Warm compresses across the face, staying well-hydrated, and sleeping with your head elevated can also ease pressure and help mucus drain. Dry air makes everything worse, so a humidifier in your bedroom at night can keep nasal passages from drying out and crusting over.
When Symptoms Need Medical Attention
Most sinus infections resolve without antibiotics. But you should contact a healthcare provider if your symptoms last longer than 10 days, initially improve and then worsen again, or don’t respond to the home measures described above. Persistent sinus headaches also warrant a visit, since they can sometimes signal complications or a different condition entirely.

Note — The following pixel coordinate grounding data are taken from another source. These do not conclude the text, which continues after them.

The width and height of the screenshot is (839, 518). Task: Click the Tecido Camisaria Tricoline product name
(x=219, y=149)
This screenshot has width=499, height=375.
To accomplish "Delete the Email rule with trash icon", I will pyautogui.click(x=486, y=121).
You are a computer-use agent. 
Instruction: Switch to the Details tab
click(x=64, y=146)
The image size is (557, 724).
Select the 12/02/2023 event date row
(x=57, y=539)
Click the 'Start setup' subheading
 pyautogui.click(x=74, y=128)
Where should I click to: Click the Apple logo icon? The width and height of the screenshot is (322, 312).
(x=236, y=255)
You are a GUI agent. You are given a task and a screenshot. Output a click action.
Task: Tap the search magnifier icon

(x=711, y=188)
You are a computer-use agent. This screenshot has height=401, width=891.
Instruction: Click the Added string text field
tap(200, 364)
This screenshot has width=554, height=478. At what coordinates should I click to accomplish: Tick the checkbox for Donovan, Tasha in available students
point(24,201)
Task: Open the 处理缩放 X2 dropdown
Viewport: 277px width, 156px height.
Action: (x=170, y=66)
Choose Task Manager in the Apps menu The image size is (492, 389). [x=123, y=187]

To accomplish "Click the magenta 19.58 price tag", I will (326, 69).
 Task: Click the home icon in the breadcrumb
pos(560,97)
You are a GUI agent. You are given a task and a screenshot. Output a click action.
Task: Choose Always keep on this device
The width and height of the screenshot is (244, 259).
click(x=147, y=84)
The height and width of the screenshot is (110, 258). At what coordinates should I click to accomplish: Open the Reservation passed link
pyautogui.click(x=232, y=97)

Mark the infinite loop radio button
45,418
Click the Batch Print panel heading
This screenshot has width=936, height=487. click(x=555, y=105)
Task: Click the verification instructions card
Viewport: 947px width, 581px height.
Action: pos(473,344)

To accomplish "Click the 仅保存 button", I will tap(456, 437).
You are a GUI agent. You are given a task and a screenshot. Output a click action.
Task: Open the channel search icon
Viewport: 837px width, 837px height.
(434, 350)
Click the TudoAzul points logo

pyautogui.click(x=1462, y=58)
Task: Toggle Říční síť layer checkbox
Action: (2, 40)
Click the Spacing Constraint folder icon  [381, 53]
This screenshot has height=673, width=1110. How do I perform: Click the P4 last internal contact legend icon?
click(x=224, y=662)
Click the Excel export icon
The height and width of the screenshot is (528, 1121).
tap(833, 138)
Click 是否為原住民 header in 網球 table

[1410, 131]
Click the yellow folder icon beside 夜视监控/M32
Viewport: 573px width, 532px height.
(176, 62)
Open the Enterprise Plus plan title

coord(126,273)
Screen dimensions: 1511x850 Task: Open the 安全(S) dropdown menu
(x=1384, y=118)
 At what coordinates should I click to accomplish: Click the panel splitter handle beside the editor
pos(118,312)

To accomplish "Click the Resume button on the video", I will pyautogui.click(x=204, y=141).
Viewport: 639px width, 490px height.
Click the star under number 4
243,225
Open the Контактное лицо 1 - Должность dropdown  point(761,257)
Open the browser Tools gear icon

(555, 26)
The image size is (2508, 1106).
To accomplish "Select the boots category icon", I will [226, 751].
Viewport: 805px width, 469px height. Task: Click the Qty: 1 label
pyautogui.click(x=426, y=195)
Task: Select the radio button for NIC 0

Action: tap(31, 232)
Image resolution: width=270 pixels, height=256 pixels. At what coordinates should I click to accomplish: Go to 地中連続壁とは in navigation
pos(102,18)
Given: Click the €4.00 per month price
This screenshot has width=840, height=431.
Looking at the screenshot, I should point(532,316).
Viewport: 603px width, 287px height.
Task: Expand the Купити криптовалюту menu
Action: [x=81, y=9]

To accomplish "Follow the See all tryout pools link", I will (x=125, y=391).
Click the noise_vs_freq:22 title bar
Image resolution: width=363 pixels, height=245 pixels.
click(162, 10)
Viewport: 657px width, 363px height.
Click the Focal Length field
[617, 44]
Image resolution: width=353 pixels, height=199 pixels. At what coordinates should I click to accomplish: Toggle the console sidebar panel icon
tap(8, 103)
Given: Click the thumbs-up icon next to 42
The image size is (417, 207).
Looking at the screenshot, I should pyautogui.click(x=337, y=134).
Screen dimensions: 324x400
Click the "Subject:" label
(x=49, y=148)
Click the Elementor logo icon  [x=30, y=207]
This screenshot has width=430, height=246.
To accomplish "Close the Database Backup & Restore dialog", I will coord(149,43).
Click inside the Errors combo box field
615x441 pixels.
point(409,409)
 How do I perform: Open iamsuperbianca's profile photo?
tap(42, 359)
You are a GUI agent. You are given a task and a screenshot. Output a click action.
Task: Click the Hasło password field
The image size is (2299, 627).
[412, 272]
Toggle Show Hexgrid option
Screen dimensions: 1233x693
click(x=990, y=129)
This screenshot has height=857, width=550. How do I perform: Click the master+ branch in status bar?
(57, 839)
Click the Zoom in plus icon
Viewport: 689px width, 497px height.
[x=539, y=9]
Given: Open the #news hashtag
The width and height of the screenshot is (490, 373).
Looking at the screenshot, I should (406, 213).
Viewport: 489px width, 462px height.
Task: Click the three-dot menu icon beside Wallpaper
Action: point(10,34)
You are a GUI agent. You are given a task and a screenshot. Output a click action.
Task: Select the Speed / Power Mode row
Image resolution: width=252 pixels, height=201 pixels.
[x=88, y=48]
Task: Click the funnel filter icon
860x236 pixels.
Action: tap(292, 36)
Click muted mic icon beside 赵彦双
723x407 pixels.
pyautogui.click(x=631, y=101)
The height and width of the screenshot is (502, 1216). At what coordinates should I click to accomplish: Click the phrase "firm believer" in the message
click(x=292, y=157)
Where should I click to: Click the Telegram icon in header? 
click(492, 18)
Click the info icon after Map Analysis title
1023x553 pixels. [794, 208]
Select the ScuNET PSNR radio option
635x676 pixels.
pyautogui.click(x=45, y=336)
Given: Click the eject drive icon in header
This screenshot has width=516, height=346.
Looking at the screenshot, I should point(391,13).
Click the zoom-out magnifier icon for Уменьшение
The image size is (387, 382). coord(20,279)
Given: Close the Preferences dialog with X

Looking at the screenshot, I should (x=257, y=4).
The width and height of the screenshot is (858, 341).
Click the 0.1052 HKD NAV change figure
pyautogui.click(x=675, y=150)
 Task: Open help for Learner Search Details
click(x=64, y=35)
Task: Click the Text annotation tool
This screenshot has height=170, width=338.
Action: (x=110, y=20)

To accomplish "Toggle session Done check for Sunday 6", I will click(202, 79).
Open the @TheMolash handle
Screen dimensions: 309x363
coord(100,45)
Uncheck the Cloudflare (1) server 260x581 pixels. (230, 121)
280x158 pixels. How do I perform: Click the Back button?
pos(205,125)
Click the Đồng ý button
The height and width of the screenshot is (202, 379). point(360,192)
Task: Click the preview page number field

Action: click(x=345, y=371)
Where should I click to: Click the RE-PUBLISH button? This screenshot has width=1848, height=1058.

Rare but serious complications can develop when infection spreads beyond the sinuses. Orbital involvement, where infection reaches the eye socket, accounts for about 80% of all sinusitis complications because the sinuses sit so close to the eyes. Symptoms like swelling around one eye, vision changes, pain with eye movement, or a bulging eye need urgent evaluation. Intracranial complications like brain abscesses occur in roughly 4% of patients with sinusitis complications. Frontal sinus infections carry the highest risk because the frontal sinuses sit directly against the brain’s frontal lobe. High fever, severe headache, stiff neck, confusion, or sudden vision loss are emergencies.
These outcomes are genuinely rare, but they underscore why a sinus infection that keeps getting worse rather than slowly improving deserves professional attention rather than more patience.